1. Un effondrement des volumes couplé à une hausse structurelle des prix unitaires
1.1. Un recul massif des volumes physiques échangés
La caractéristique la plus frappante de la période est l'ampleur du déclin des volumes. En tonnes de masse nette, les importations de l'UE sont passées de 37 971 t en 2015 à 13 219 t en 2025, soit une chute de 65,2 %. Les exportations ont connu une trajectoire similaire, passant de 11 042 t à 4 550 t (−58,8 %). En unités supplémentaires (pièces), le constat est encore plus saisissant :
| Indicateur | 2015 | 2025 | Variation |
|---|---|---|---|
| Importations (pièces) | 72 935 322 | 22 656 021 | −68,9 % |
| Exportations (pièces) | 15 432 697 | 8 232 288 | −46,7 % |
| Importations (t) | 37 970,8 | 13 218,7 | −65,2 % |
| Exportations (t) | 11 042,4 | 4 549,8 | −58,8 % |
Source : Vue d'ensemble du commerce
Ce déclin traduit un phénomène bien documenté dans l'industrie des semi-conducteurs et du stockage : le déplacement progressif des disques durs par les SSD (solid-state drives, classés sous des codes différents). La demande globale pour les disques durs mécaniques s'est contractée à mesure que les disques SSD, plus rapides et plus fiables, ont conquis les segments grand public, professionnel et datacenter.

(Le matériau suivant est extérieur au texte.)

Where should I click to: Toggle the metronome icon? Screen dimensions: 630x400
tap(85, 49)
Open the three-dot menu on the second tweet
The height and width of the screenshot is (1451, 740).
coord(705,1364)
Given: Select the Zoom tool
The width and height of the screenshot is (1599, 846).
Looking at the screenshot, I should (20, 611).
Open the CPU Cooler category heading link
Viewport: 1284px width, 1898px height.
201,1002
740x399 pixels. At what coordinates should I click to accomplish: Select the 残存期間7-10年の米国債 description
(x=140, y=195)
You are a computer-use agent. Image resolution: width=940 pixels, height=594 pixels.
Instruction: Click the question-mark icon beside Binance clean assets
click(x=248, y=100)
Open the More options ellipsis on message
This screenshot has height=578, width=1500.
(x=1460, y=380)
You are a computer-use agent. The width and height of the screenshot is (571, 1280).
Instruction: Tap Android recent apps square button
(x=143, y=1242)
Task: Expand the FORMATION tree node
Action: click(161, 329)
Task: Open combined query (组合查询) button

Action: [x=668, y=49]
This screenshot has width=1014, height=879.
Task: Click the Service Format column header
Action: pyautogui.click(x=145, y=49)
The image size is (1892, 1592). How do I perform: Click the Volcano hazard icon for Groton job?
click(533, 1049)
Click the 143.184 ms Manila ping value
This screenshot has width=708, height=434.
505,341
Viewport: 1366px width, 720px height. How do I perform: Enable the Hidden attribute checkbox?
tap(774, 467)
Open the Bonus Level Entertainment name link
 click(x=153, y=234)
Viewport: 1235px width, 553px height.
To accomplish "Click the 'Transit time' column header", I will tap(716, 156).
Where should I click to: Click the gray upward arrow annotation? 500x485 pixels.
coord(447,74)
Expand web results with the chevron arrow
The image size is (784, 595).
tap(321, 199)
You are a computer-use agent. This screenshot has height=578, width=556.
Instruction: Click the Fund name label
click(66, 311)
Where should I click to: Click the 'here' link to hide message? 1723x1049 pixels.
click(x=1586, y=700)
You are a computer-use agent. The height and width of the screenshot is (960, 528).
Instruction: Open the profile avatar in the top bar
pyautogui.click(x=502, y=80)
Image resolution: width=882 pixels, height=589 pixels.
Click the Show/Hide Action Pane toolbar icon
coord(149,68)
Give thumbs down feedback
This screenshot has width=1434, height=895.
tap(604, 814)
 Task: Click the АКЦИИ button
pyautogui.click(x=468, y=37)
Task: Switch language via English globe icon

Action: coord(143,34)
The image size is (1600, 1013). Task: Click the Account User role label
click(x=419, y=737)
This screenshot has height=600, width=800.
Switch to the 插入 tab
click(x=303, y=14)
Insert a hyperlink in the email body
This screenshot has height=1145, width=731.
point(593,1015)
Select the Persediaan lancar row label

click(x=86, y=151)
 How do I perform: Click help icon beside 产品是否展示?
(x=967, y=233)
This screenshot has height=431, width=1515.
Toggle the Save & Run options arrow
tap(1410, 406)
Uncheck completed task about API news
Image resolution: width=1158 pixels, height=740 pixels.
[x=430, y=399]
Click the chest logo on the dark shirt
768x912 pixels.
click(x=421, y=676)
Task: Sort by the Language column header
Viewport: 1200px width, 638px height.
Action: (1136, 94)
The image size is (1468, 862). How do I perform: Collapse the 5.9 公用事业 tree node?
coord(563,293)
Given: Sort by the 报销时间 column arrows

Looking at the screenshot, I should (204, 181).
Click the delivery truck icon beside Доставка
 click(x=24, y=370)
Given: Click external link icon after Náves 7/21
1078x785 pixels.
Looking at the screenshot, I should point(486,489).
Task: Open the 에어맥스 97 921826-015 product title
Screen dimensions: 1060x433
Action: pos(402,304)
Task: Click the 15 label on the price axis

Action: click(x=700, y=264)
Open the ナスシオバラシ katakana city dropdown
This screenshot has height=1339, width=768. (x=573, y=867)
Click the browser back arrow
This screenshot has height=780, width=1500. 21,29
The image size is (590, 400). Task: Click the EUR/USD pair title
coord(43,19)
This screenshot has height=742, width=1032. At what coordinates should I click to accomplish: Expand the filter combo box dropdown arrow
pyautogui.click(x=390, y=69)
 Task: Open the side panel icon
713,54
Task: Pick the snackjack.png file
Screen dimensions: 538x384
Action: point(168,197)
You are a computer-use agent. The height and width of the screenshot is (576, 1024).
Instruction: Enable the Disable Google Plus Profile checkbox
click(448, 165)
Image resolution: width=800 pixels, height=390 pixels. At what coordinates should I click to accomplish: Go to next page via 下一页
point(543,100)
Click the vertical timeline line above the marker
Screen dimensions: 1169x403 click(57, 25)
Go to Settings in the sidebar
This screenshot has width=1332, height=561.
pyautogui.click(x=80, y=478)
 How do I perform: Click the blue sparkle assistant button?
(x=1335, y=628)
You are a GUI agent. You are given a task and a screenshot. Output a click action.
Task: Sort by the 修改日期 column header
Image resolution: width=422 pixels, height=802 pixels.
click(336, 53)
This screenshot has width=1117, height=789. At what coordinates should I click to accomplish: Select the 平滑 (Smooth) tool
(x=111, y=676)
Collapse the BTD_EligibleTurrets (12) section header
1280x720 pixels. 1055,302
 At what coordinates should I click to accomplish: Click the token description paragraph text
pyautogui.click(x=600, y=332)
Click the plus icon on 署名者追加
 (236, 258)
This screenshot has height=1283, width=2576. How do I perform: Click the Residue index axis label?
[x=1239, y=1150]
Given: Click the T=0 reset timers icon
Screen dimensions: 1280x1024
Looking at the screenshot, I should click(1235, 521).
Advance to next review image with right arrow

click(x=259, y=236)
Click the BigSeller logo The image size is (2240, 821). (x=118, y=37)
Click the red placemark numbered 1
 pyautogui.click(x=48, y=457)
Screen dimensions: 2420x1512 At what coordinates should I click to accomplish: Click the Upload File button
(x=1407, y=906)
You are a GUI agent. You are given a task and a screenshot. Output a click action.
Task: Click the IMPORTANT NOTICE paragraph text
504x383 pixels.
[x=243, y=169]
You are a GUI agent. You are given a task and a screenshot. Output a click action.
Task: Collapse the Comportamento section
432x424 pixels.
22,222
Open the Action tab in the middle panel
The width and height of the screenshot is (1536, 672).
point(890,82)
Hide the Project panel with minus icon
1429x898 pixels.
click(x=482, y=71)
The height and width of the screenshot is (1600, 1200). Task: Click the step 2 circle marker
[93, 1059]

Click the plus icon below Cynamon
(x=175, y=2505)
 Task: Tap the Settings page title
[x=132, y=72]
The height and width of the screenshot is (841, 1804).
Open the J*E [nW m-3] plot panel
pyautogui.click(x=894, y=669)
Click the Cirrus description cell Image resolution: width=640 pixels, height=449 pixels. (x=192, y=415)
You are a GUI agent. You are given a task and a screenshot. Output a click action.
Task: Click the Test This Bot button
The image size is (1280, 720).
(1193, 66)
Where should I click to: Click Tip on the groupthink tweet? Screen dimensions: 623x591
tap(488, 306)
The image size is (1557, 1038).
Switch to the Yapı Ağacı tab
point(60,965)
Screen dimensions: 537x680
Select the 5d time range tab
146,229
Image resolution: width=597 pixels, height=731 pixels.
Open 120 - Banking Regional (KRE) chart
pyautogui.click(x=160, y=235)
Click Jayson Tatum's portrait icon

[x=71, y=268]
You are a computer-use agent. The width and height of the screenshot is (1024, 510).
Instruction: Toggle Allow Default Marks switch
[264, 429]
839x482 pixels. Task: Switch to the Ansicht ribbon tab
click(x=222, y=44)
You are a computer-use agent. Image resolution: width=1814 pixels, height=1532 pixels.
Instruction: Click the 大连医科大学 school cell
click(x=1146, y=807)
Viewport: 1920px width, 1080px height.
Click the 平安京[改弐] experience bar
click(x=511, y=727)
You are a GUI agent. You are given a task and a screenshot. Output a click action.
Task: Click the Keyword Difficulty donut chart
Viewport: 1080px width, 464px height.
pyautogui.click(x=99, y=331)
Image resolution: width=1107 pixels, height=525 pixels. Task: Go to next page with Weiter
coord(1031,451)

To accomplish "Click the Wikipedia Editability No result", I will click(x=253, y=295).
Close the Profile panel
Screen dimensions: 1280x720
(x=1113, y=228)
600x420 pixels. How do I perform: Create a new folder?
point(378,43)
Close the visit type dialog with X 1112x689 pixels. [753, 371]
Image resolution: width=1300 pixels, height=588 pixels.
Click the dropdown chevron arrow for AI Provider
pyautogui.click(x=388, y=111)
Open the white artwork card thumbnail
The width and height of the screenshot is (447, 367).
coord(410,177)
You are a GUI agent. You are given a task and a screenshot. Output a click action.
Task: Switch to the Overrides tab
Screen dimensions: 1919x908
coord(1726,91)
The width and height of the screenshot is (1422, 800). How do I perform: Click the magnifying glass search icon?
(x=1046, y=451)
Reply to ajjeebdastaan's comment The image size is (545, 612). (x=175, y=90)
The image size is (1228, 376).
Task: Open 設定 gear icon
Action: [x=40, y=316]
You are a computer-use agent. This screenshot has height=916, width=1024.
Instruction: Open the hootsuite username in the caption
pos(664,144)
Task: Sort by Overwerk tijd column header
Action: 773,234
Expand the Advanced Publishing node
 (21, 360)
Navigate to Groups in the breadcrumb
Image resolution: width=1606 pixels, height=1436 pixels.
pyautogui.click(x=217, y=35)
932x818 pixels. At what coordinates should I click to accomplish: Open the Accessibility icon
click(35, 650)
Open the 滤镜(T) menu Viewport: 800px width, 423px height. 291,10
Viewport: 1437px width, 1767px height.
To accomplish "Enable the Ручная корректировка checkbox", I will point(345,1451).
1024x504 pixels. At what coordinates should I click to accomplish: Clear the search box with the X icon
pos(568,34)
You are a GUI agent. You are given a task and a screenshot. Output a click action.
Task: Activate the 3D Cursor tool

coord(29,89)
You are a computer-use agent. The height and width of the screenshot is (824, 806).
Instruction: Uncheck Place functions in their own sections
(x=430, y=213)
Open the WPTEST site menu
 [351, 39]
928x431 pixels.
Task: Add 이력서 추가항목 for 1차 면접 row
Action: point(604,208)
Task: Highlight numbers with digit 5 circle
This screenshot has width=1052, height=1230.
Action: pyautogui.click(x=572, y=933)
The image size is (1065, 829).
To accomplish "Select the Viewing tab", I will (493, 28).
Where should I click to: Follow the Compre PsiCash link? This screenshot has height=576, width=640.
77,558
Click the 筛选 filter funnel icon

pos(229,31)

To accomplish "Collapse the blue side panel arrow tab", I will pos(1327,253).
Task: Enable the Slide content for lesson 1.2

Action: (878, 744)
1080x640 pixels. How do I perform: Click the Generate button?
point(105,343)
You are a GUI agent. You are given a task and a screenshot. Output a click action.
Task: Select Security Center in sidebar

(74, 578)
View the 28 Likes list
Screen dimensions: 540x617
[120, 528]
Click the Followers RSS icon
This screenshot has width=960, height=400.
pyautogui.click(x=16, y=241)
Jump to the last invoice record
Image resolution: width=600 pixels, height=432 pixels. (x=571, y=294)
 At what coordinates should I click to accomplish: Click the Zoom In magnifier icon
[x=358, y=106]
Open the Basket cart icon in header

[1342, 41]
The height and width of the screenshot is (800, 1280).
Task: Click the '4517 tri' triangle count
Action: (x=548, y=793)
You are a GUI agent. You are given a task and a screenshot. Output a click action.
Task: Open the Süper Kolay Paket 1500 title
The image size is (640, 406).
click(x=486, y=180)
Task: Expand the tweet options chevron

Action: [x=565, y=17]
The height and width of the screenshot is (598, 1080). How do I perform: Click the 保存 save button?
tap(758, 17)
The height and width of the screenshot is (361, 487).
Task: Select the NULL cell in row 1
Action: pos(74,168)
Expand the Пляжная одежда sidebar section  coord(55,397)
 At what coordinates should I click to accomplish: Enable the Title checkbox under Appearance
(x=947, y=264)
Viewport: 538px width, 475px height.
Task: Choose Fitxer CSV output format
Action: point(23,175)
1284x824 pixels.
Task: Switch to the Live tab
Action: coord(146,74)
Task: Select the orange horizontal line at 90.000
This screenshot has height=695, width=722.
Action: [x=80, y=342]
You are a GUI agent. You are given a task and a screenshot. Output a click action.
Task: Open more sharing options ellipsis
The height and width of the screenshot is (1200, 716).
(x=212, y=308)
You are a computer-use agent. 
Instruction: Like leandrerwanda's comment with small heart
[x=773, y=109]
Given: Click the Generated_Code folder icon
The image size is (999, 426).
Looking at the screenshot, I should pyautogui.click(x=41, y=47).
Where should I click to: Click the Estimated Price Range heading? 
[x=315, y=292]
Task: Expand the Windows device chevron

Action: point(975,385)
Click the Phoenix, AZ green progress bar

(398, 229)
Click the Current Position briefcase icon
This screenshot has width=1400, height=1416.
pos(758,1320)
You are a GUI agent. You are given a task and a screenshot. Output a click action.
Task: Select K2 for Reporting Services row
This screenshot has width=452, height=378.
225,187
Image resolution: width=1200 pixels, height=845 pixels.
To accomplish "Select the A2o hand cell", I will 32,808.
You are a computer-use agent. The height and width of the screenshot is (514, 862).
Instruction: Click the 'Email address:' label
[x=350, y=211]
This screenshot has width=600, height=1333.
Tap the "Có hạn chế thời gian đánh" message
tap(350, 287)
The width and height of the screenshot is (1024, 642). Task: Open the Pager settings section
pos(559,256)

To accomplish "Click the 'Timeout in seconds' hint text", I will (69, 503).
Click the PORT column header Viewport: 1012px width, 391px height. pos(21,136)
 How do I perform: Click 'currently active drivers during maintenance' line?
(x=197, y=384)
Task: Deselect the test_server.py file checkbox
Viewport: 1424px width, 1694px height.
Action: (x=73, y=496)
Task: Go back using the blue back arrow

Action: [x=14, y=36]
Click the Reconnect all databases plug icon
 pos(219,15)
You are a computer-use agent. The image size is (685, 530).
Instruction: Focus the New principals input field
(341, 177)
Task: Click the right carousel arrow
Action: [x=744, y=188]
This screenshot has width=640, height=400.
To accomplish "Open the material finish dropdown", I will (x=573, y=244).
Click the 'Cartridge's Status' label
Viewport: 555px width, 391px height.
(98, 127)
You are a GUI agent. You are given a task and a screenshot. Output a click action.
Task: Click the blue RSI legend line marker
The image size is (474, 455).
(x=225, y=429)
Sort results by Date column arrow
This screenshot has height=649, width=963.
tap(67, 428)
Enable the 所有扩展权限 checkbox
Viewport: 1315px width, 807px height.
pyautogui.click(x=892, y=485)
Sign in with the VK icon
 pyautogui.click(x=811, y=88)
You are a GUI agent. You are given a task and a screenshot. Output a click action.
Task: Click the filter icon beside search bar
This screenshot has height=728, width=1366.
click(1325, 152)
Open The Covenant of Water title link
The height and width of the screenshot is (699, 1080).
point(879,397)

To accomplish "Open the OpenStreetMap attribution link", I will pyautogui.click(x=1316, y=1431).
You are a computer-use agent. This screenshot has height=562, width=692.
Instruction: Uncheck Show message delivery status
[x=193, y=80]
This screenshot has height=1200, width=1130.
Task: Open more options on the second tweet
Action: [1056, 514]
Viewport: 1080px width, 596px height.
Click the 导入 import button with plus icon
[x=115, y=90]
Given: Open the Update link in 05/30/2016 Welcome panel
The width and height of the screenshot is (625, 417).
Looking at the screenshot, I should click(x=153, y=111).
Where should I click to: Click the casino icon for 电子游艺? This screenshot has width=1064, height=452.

1.2. Des prix unitaires en forte hausse
Paradoxalement, alors que les volumes s'effondrent, la valeur totale des échanges recule beaucoup moins vite. Les importations en valeur n'ont diminué que de 16,3 % (de 5,49 Md€ à 4,59 Md€), et les exportations de 23,3 % (de 1,79 Md€ à 1,37 Md€). Cet écart s'explique par une hausse spectaculaire des prix unitaires :
| Prix unitaire | 2015 | 2025 | Variation |
|---|---|---|---|
| Importations (€/t) | 144 606 | 347 531 | +140,3 % |
| Exportations (€/t) | 162 079 | 301 631 | +86,1 % |
| Importations (€/pièce) | 75,29 | 202,77 | +169,3 % |
| Exportations (€/pièce) | 115,99 | 166,75 | +43,8 % |
Source : Vue d'ensemble du commerce
Cette dynamique de prix reflète un effet de composition : les disques durs qui continuent à être commercialisés sont majoritairement des modèles de haute capacité destinés aux centres de données, dont la valeur unitaire est bien supérieure aux modèles grand public qui ont quasiment disparu. Le marché se « premiumise » en se contractant.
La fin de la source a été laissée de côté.